Ocean's Eight quotes

  • Debbie Ocean: [as she sits down] Hello, John.

    John Frazier: Hello, Debbie. You look well, how long's it been?

    Debbie Ocean: A few years, minus good behavior.

    John Frazier: Right

    Debbie Ocean: Yeah

    John Frazier: Thank you for calling. I was gonna call you.

    Debbie Ocean: Yeah, I didn't do it.

    John Frazier: Of course not. You were just on camera 20 feet away while the jewels were being nicked. It's a coincidence.

    Debbie Ocean: No. That's a solid alibi.

    John Frazier: What is it? Is it genetic? Are the whole family like this?

    Debbie Ocean: Except for my Aunt Ida.

    John Frazier: Librarian?

    Debbie Ocean: Hmm. Homemaker.

    John Frazier: Right, I'm gonna make this easy for you. I don't want you. I just want the necklace. I don't care. I'll say I found it in a cab.

    Debbie Ocean: How about some of it?

    John Frazier: How much?

    Debbie Ocean: Hypothetically, 10%.

    John Frazier: And where's the hypothetical rest?

    Debbie Ocean: Oh, I don't know. Literally.

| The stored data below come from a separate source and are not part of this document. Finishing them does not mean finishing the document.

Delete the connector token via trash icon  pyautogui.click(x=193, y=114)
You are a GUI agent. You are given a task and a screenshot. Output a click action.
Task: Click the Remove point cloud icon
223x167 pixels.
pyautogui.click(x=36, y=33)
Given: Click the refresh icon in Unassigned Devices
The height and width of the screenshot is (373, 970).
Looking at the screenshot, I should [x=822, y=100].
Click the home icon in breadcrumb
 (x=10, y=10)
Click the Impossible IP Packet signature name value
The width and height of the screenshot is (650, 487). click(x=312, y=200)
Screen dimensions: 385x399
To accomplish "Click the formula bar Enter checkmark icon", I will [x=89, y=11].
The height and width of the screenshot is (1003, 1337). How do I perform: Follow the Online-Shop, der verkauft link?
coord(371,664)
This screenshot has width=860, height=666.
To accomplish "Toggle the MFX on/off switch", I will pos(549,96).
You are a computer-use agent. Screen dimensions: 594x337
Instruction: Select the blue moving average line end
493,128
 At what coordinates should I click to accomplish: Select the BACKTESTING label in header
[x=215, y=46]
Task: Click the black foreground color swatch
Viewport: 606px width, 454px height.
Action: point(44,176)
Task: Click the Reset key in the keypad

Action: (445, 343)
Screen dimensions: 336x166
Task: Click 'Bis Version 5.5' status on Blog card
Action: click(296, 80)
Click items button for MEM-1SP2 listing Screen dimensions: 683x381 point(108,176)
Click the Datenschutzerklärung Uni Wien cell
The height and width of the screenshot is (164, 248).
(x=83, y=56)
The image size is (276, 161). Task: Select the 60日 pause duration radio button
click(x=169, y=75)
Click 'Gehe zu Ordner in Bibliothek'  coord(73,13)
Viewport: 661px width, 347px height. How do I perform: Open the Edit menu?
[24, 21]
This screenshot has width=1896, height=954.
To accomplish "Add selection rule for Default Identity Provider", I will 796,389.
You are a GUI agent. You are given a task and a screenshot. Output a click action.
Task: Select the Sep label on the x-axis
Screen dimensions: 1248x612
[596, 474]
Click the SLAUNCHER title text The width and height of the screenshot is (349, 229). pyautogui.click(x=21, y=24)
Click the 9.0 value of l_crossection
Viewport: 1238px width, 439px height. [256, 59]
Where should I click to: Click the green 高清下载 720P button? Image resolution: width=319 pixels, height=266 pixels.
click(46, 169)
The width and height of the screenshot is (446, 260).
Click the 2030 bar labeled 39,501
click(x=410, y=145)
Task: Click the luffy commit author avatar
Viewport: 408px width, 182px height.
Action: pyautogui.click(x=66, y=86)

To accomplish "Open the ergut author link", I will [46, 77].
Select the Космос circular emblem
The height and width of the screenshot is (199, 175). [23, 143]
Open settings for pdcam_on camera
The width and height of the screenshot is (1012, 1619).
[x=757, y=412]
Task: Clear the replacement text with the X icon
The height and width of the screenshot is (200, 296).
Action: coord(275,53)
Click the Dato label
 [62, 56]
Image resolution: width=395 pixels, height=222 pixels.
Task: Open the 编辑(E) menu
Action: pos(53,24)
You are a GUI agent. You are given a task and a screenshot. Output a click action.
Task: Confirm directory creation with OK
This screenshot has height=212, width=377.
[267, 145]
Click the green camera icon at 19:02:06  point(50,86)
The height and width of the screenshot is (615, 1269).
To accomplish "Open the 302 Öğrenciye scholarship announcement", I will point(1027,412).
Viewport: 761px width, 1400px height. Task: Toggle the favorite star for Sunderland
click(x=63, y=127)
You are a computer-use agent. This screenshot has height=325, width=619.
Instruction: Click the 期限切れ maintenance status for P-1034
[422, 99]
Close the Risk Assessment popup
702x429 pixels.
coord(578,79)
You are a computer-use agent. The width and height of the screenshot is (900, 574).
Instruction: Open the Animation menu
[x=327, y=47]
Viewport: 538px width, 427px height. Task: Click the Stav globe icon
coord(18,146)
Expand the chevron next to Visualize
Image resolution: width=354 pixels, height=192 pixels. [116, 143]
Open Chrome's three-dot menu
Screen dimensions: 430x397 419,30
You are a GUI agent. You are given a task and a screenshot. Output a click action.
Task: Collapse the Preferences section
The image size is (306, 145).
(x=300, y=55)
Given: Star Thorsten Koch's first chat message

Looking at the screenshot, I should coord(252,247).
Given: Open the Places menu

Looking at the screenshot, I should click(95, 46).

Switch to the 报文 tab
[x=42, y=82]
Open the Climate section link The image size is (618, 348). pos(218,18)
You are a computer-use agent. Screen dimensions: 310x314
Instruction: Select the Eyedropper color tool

    John Frazier: Oh, God. This is exhausting! I mean, when they said come over, I was like... Ugh. You know, with the jet lag, the time difference, Arsenal in the Cup Final this weekend. But now I'm here. It's bloody interesting.

    Debbie Ocean: Yeah?

    John Frazier: So it's not just profit, it's revenge. It's a twofer.

    [about Claude]

    John Frazier: He frames you, you frame him, scores are settled.

  • Detective: [in the interrigation room] Well, it seems four sweet old ladies, who apparently don't exist, have recently transferred some very large sums of money into Becker Holdings, LLC. Do you know how that might have happened, Mr. Becker?

    Claude Becker: [in total shock] I think I need a lawyer.